• WORK INSTRUCTION: Retype the following items exactly, without changing any character.
========================================
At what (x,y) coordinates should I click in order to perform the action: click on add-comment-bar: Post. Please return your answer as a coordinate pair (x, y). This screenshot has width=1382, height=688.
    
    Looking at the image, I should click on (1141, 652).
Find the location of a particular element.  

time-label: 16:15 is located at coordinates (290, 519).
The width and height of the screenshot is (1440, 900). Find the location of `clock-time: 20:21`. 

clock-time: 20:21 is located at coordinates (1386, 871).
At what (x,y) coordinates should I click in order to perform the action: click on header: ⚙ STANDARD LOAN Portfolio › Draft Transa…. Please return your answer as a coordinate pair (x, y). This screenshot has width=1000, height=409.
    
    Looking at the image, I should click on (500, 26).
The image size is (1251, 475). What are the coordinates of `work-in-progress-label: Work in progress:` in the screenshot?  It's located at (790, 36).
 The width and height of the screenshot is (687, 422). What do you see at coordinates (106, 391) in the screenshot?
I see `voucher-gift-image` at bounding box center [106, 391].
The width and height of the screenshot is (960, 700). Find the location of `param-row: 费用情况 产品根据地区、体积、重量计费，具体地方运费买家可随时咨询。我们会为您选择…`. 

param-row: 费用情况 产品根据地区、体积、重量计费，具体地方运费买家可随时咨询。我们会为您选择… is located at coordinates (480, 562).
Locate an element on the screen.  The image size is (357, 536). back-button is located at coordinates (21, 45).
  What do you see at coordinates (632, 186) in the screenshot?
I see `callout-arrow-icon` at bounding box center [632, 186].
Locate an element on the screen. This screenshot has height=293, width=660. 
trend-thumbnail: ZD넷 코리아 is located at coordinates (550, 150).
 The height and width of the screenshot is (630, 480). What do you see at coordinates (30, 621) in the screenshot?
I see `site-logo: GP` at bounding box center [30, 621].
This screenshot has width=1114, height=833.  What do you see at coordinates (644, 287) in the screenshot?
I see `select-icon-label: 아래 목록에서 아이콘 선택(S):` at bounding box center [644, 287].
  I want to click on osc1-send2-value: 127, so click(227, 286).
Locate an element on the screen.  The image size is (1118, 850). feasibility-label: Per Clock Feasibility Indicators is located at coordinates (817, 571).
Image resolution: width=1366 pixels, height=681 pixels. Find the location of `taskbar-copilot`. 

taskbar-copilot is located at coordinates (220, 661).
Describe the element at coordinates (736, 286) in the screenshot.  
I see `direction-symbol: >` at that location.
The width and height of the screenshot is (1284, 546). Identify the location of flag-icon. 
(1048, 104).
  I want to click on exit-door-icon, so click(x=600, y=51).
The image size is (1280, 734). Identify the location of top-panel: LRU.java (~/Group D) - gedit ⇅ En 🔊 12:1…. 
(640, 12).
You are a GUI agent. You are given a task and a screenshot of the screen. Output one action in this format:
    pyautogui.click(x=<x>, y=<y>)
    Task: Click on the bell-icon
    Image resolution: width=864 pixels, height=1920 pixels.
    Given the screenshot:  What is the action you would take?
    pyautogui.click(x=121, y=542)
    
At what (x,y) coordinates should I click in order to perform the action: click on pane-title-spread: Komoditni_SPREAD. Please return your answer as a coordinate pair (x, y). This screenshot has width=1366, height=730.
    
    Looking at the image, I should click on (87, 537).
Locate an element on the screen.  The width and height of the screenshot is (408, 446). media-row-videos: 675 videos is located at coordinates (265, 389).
========================================
• FINISHED TASK:
At what (x,y) coordinates should I click in order to perform the action: click on add-comment-bar: Post. Please return your answer as a coordinate pair (x, y). This screenshot has width=1382, height=688.
    
    Looking at the image, I should click on (1141, 652).
Find the location of a particular element.  

time-label: 16:15 is located at coordinates (290, 519).
The width and height of the screenshot is (1440, 900). Find the location of `clock-time: 20:21`. 

clock-time: 20:21 is located at coordinates (1386, 871).
At what (x,y) coordinates should I click in order to perform the action: click on header: ⚙ STANDARD LOAN Portfolio › Draft Transa…. Please return your answer as a coordinate pair (x, y). This screenshot has width=1000, height=409.
    
    Looking at the image, I should click on (500, 26).
The image size is (1251, 475). What are the coordinates of `work-in-progress-label: Work in progress:` in the screenshot?  It's located at (790, 36).
 The width and height of the screenshot is (687, 422). What do you see at coordinates (106, 391) in the screenshot?
I see `voucher-gift-image` at bounding box center [106, 391].
The width and height of the screenshot is (960, 700). Find the location of `param-row: 费用情况 产品根据地区、体积、重量计费，具体地方运费买家可随时咨询。我们会为您选择…`. 

param-row: 费用情况 产品根据地区、体积、重量计费，具体地方运费买家可随时咨询。我们会为您选择… is located at coordinates (480, 562).
Locate an element on the screen.  The image size is (357, 536). back-button is located at coordinates (21, 45).
  What do you see at coordinates (632, 186) in the screenshot?
I see `callout-arrow-icon` at bounding box center [632, 186].
Locate an element on the screen. This screenshot has height=293, width=660. 
trend-thumbnail: ZD넷 코리아 is located at coordinates (550, 150).
 The height and width of the screenshot is (630, 480). What do you see at coordinates (30, 621) in the screenshot?
I see `site-logo: GP` at bounding box center [30, 621].
This screenshot has width=1114, height=833.  What do you see at coordinates (644, 287) in the screenshot?
I see `select-icon-label: 아래 목록에서 아이콘 선택(S):` at bounding box center [644, 287].
  I want to click on osc1-send2-value: 127, so click(227, 286).
Locate an element on the screen.  The image size is (1118, 850). feasibility-label: Per Clock Feasibility Indicators is located at coordinates (817, 571).
Image resolution: width=1366 pixels, height=681 pixels. Find the location of `taskbar-copilot`. 

taskbar-copilot is located at coordinates (220, 661).
Describe the element at coordinates (736, 286) in the screenshot.  
I see `direction-symbol: >` at that location.
The width and height of the screenshot is (1284, 546). Identify the location of flag-icon. 
(1048, 104).
  I want to click on exit-door-icon, so click(x=600, y=51).
The image size is (1280, 734). Identify the location of top-panel: LRU.java (~/Group D) - gedit ⇅ En 🔊 12:1…. 
(640, 12).
You are a GUI agent. You are given a task and a screenshot of the screen. Output one action in this format:
    pyautogui.click(x=<x>, y=<y>)
    Task: Click on the bell-icon
    Image resolution: width=864 pixels, height=1920 pixels.
    Given the screenshot:  What is the action you would take?
    pyautogui.click(x=121, y=542)
    
At what (x,y) coordinates should I click in order to perform the action: click on pane-title-spread: Komoditni_SPREAD. Please return your answer as a coordinate pair (x, y). This screenshot has width=1366, height=730.
    
    Looking at the image, I should click on (87, 537).
Locate an element on the screen.  The width and height of the screenshot is (408, 446). media-row-videos: 675 videos is located at coordinates (265, 389).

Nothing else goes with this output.